Il clima di " carnevale permanente" non ostacolò comunque l'attività politico amministrativa di Venezia che, a fine anno , aveva già esteso la propria giurisdizione sul Friuli e sul Bellunese, compreso il Cadore e Feltre, mettendo prima sul tavolo l' alleanza con i Visconti e poi sottomettendo per sempre il patriarcato di Aquileia retto da Lodovico di Trek.
La guerra iniziata nel 1413, finì il 31 luglio 1420 con l' atto di sottomissione a Venezia del Cadore ( sottoposto al vassallaggio di Aquileia).
Quello stesso anno la flotta e l' armata veneziana, al comando del "Capitano del Golfo" Pietro Loredan riprendevano il dominio su Durazzo, Scutari e tutta la Dalmazia, snidando ad una ad una tutte le "feluche" e gli "sciabechi" dei pirati turchi.
Dopo una lunga malattia, il 4 aprile 1423, Tommaso Mocenigo si spense e sepolto nella chiesa dei SS. Giovanni e Paolo. 

LXV FRANCESCO FOSCARI ( 1423-1457)
Tommaso Mocenigo, fervido servitore della Repubblica, rinsaldati i capisaldi nell'entroterra veneto considerava ogni altra mira espansionistica, al di là di quanto non fosse già stato fatto, una rovina per Venezia perchè avrebbe rotto gli equilibri instaurati, con l' inevitabile conseguenza di infinite guerre.

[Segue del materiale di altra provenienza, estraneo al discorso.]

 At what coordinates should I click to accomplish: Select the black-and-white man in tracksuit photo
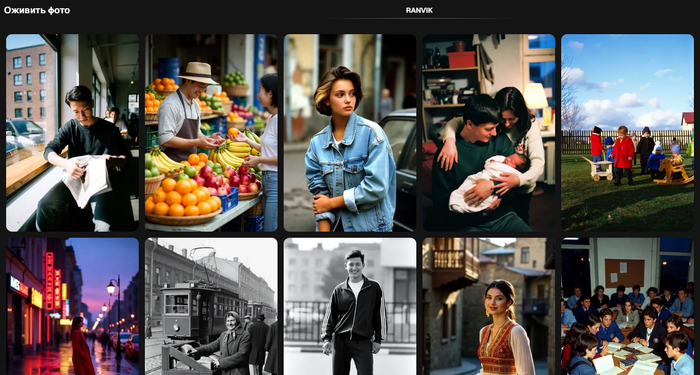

In tal senso, eludendo il divieto della Promissione Ducale che non permetteva al doge di nominare un suo successore, lasciò un testamento morale, reso pubblico, anzi un testamento alla rovescia, ovvero un monito (per mettere in guardia la Quarantia, quando si sarebbe verificata la sua dipartita), non mirato alla nomina di qualcuno "che ne sarebbe stato comunque degno", quanto sulla eventuale elezione di Francesco Foscari, notoriamente bramoso di estendere ulteriormente i domini di Venezia.
Il quarantanovenne Francesco Foscari fu eletto il 15 aprile 1423.
Di famiglia già ricchissima, il suo patrimonio si rimpinguò ulteriormente grazie alle "doti" derivate da due matrimoni con nobildonne di casato altrettanto facoltoso.
La preveggenza di "Tommasone" non fu smentita, il dogado più lungo nella storia dei dogi veneziani, durato 34 anni 6 mesi ed 8 giorni, fu quasi interamente funestato non solo dalla guerra ma anche da sciagure e faide famigliari.
Essendo mutato l'indirizzo politico di Venezia e considerato il pensiero del nuovo doge, i Visconti con a capo Filippo Maria, pensarono di arginare le eventuali mire della Repubblica tentando di sconfinare ed occupare posizioni strategiche nei territori da questa controllati, la guerra inizio nel 1426.
L' esercito visconteo, capitanato da Carlo Malatesta, Francesco Sforza e Nicolò Piccinino, fu sconfitto il 17 ottobre 1427 a Maclodio (nda: oggi provincia di Brescia), dall'esercito nato sull' alleanza di Venezia con Firenze e dalle truppe di ventura di Francesco di Bussone detto "il Carmagnola" . Nel 1428 fu firmata la pace di Ferrara che assegnò alla città lagunare i territori di Brescia, Bergamo e Cremona.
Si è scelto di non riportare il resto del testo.